[Element and text location data]
======
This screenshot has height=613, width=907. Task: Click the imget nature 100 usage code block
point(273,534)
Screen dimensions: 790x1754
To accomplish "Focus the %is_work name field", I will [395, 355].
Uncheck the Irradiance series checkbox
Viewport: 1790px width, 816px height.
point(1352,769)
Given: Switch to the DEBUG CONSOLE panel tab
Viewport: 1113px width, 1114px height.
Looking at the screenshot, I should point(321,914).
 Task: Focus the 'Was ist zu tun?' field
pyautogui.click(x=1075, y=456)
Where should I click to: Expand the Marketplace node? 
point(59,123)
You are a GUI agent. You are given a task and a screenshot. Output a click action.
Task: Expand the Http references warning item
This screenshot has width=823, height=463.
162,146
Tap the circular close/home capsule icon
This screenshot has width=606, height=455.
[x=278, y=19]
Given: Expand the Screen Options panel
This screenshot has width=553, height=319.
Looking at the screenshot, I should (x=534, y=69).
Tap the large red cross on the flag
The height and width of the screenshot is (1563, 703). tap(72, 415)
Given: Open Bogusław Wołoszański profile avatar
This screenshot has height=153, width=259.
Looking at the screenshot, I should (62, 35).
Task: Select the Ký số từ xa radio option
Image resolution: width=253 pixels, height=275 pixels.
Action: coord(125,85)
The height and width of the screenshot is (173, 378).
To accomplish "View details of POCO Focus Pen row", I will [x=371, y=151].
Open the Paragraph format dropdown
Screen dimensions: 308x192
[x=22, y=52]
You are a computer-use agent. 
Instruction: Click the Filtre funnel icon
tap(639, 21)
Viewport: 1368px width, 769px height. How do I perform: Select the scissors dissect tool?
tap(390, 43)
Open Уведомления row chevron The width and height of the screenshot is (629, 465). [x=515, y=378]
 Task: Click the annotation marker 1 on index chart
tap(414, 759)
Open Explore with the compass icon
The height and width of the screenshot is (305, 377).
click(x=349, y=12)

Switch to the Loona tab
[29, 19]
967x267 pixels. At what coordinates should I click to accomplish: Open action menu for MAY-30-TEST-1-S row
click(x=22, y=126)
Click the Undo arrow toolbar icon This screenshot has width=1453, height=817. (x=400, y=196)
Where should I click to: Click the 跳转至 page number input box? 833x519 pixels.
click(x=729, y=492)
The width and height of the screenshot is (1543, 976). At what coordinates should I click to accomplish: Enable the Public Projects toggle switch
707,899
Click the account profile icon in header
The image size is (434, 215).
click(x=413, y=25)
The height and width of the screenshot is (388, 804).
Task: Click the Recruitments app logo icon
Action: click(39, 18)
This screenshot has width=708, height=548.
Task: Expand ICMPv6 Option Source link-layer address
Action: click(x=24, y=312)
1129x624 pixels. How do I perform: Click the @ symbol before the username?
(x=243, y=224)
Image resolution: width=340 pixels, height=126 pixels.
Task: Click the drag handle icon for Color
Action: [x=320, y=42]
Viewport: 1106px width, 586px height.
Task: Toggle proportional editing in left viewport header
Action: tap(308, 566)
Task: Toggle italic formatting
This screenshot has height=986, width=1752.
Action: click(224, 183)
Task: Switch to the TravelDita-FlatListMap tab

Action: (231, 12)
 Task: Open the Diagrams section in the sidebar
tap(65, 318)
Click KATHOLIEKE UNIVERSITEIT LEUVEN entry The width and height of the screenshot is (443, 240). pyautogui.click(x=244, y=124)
======
TASK OBJECTIVE: Lay out every line of the items above as a Markdown table with the columns "Row" and "Line", numbering the rows and omitting blank lines.

TASK RESPONSE:
| Row | Line |
|---|---|
| 1 | This screenshot has height=613, width=907. Task: Click the imget nature 100 usage code block |
| 2 | point(273,534) |
| 3 | Screen dimensions: 790x1754 |
| 4 | To accomplish "Focus the %is_work name field", I will [395, 355]. |
| 5 | Uncheck the Irradiance series checkbox |
| 6 | Viewport: 1790px width, 816px height. |
| 7 | point(1352,769) |
| 8 | Given: Switch to the DEBUG CONSOLE panel tab |
| 9 | Viewport: 1113px width, 1114px height. |
| 10 | Looking at the screenshot, I should point(321,914). |
| 11 |  Task: Focus the 'Was ist zu tun?' field |
| 12 | pyautogui.click(x=1075, y=456) |
| 13 | Where should I click to: Expand the Marketplace node?  |
| 14 | point(59,123) |
| 15 | You are a GUI agent. You are given a task and a screenshot. Output a click action. |
| 16 | Task: Expand the Http references warning item |
| 17 | This screenshot has width=823, height=463. |
| 18 | 162,146 |
| 19 | Tap the circular close/home capsule icon |
| 20 | This screenshot has width=606, height=455. |
| 21 | [x=278, y=19] |
| 22 | Given: Expand the Screen Options panel |
| 23 | This screenshot has width=553, height=319. |
| 24 | Looking at the screenshot, I should (x=534, y=69). |
| 25 | Tap the large red cross on the flag |
| 26 | The height and width of the screenshot is (1563, 703). tap(72, 415) |
| 27 | Given: Open Bogusław Wołoszański profile avatar |
| 28 | This screenshot has height=153, width=259. |
| 29 | Looking at the screenshot, I should (62, 35). |
| 30 | Task: Select the Ký số từ xa radio option |
| 31 | Image resolution: width=253 pixels, height=275 pixels. |
| 32 | Action: coord(125,85) |
| 33 | The height and width of the screenshot is (173, 378). |
| 34 | To accomplish "View details of POCO Focus Pen row", I will [x=371, y=151]. |
| 35 | Open the Paragraph format dropdown |
| 36 | Screen dimensions: 308x192 |
| 37 | [x=22, y=52] |
| 38 | You are a computer-use agent.  |
| 39 | Instruction: Click the Filtre funnel icon |
| 40 | tap(639, 21) |
| 41 | Viewport: 1368px width, 769px height. How do I perform: Select the scissors dissect tool? |
| 42 | tap(390, 43) |
| 43 | Open Уведомления row chevron The width and height of the screenshot is (629, 465). [x=515, y=378] |
| 44 |  Task: Click the annotation marker 1 on index chart |
| 45 | tap(414, 759) |
| 46 | Open Explore with the compass icon |
| 47 | The height and width of the screenshot is (305, 377). |
| 48 | click(x=349, y=12) |
| 49 | Switch to the Loona tab |
| 50 | [29, 19] |
| 51 | 967x267 pixels. At what coordinates should I click to accomplish: Open action menu for MAY-30-TEST-1-S row |
| 52 | click(x=22, y=126) |
| 53 | Click the Undo arrow toolbar icon This screenshot has width=1453, height=817. (x=400, y=196) |
| 54 | Where should I click to: Click the 跳转至 page number input box? 833x519 pixels. |
| 55 | click(x=729, y=492) |
| 56 | The width and height of the screenshot is (1543, 976). At what coordinates should I click to accomplish: Enable the Public Projects toggle switch |
| 57 | 707,899 |
| 58 | Click the account profile icon in header |
| 59 | The image size is (434, 215). |
| 60 | click(x=413, y=25) |
| 61 | The height and width of the screenshot is (388, 804). |
| 62 | Task: Click the Recruitments app logo icon |
| 63 | Action: click(39, 18) |
| 64 | This screenshot has width=708, height=548. |
| 65 | Task: Expand ICMPv6 Option Source link-layer address |
| 66 | Action: click(x=24, y=312) |
| 67 | 1129x624 pixels. How do I perform: Click the @ symbol before the username? |
| 68 | (x=243, y=224) |
| 69 | Image resolution: width=340 pixels, height=126 pixels. |
| 70 | Task: Click the drag handle icon for Color |
| 71 | Action: [x=320, y=42] |
| 72 | Viewport: 1106px width, 586px height. |
| 73 | Task: Toggle proportional editing in left viewport header |
| 74 | Action: tap(308, 566) |
| 75 | Task: Toggle italic formatting |
| 76 | This screenshot has height=986, width=1752. |
| 77 | Action: click(224, 183) |
| 78 | Task: Switch to the TravelDita-FlatListMap tab |
| 79 | Action: (231, 12) |
| 80 |  Task: Open the Diagrams section in the sidebar |
| 81 | tap(65, 318) |
| 82 | Click KATHOLIEKE UNIVERSITEIT LEUVEN entry The width and height of the screenshot is (443, 240). pyautogui.click(x=244, y=124) |